Countering that narrative by creating well-paying jobs that repair the centuries of damage to land, water, and mining communities is one of ReImagine Appalachia’s top priorities, one seemingly shared by the Biden administration and promoted by the American Jobs Plan. 

“This massive investment is what we need to make sure that aggressive climate response will be a boon to economic opportunity,” Herzenberg said of the Jobs Plan.  

In his report, Eric Dixon estimated that investing $13 billion to reclaim half of all AML sites over the next ten years would create 17,293 direct and indirect jobs, and a total of 344,403 job years, primarily in Appalachia. 

These would include design and administrative jobs, as well as construction jobs which would be well-suited for former coal miners who have been affected by the decline of the coal industry. 

This influx of jobs has the potential to help revitalize the Appalachian economy, but Dixon warns that simply creating reclamation jobs won’t be a silver bullet. 

When he looked into the details of the kinds of jobs that would be created, he found that although they paid above the poverty line, most of the occupations in the states in question were still relatively low-wage. “These aren’t bad jobs,” he said. “But there’s more that we have to do to make sure they’re really good jobs.” 

The recommendations he outlined in the report include requiring that Davis-Bacon wage regulations (which require that federal contractors and laborers be paid no less than the prevailing wages and benefits for corresponding work in their area) be applied to AML contracts, and that AML reclamation programs protect rights to collective bargaining and unionization, promote local hiring provisions, and prioritize firms that are owned by people from historically disadvantaged groups. 

He also supported a public jobs program, such as the revitalized Civilian Climate Corps championed by President Biden and introduced in Congress last week by Senator Ed Markey (D-Massachusetts) and Representative Alexandria Ocasio-Cortez (D-New York). 

Dixon believes that a public jobs program will ensure that local people are hired to repair their communities, and will make jobs accessible to the most economically disadvantaged people in the region. “There’s a gender, race, and age aspect to this too, because young people, people with less-formal schooling, people of color, and women all have disproportionately higher poverty rates in small counties,” he said.

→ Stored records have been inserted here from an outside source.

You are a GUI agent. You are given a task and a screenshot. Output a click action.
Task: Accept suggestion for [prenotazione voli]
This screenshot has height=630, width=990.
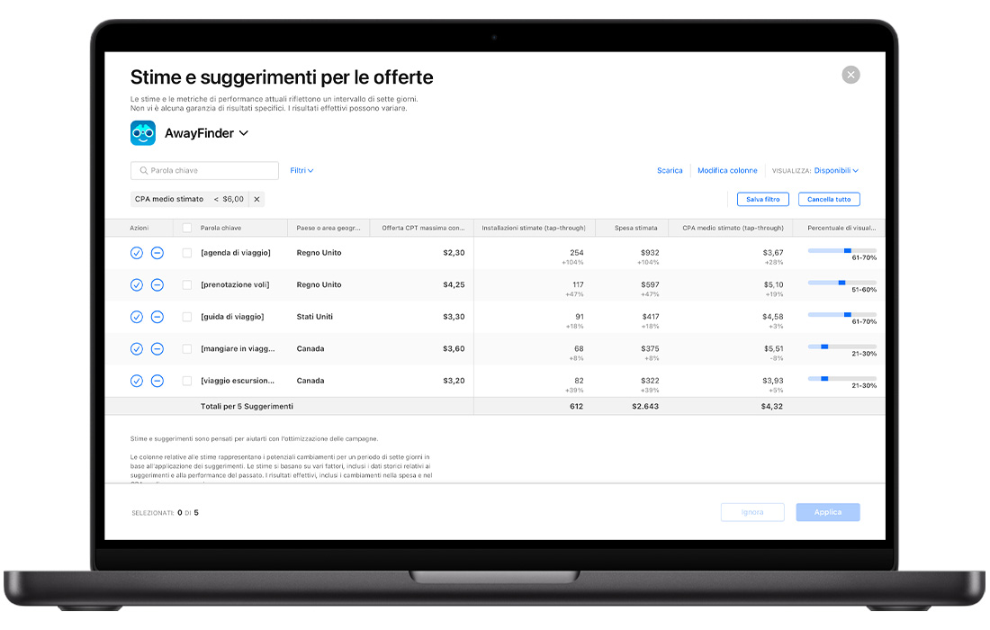point(137,284)
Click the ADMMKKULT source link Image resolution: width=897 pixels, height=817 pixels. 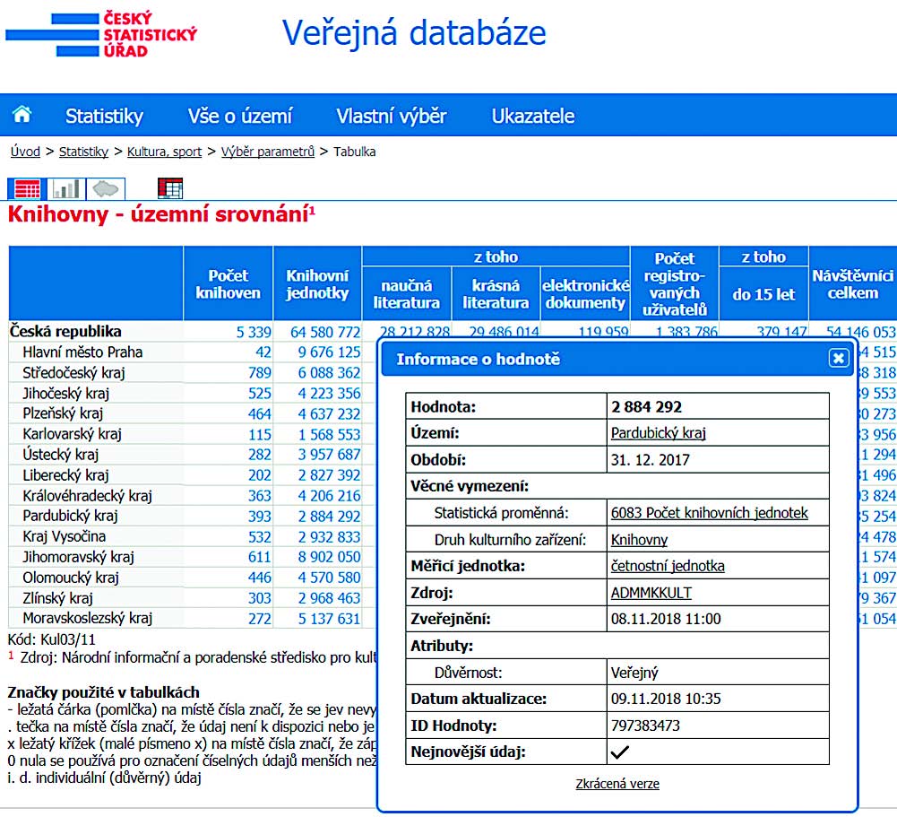(x=651, y=593)
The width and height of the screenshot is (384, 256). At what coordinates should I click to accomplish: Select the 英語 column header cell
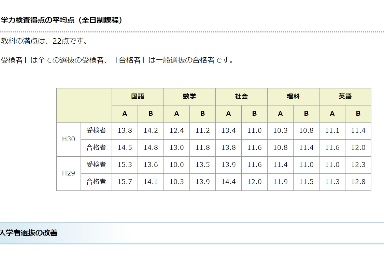345,97
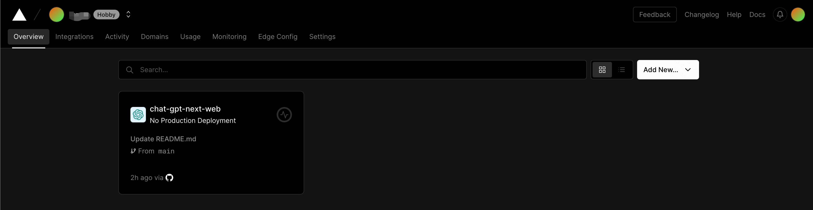813x210 pixels.
Task: Open the Changelog link
Action: click(x=702, y=15)
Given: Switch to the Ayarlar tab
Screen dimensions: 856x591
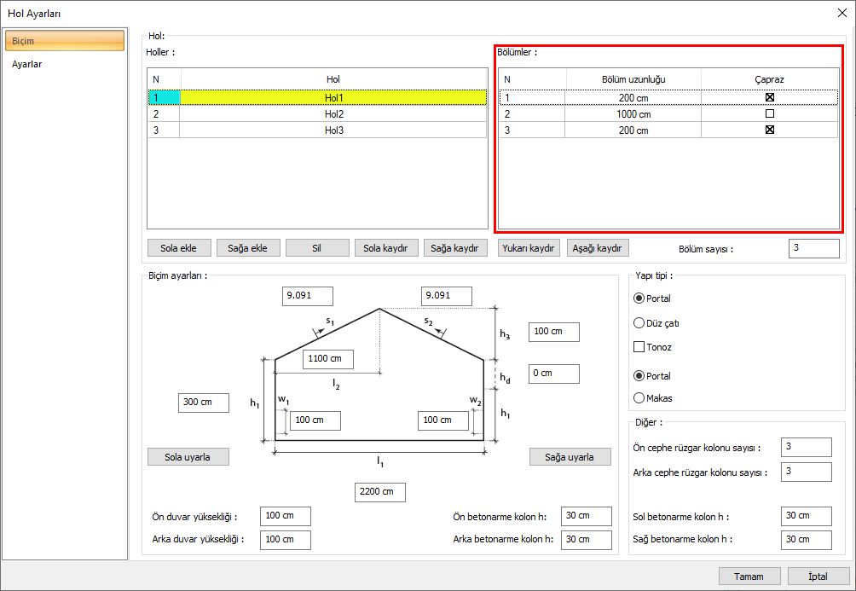Looking at the screenshot, I should pos(27,64).
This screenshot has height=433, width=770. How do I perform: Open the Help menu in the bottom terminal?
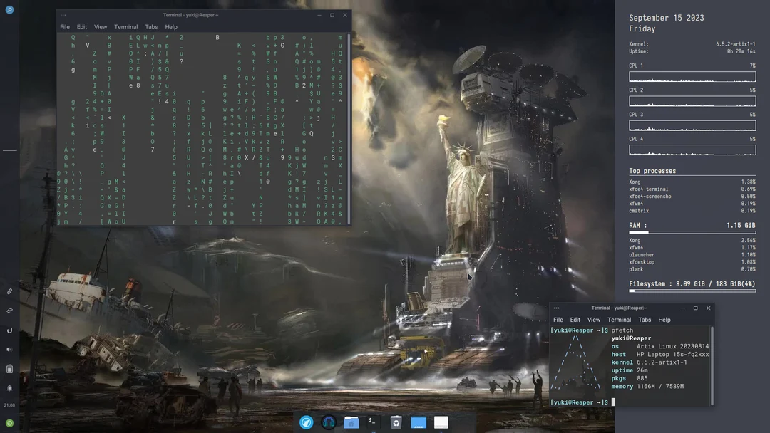[664, 320]
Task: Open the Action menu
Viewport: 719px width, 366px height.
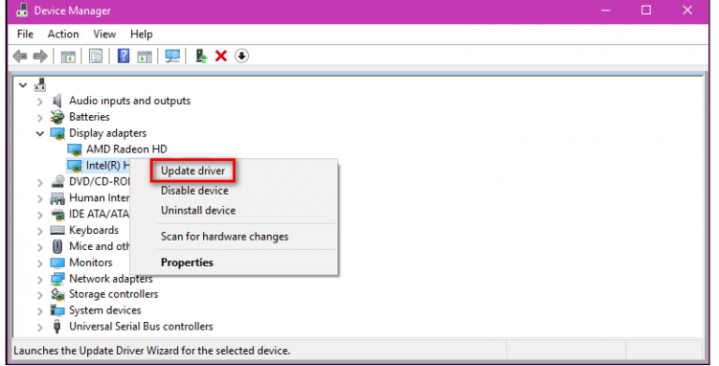Action: [x=64, y=34]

He also recommends that programs should set aside jobs for former coal workers, formerly incarcerated people, and those recovering from substance abuse.

Although Biden’s support for these programs is significant, the ability to appropriate the billions of dollars needed for reclamation and funding a public jobs program like the Civilian Climate Corps ultimately lies with Congress. Influential politicians such as Senator Joe Manchin (D-West Virginia) and Senate Minority Leader Mitch McConnell (R-Kentucky) who represent the Appalachian region, have the power to make these plans a reality, Herzenberg said. 

“We need an ambitious plan, and it needs to be really friendly to workers and to unions, and make sure that a diverse future workforce can share in the good jobs that result,” he said. “We need to line up behind that plan, and line up together behind the fact that our region needs a fair share of these resources because of the economic challenges in our region and the damage from a century of extraction.”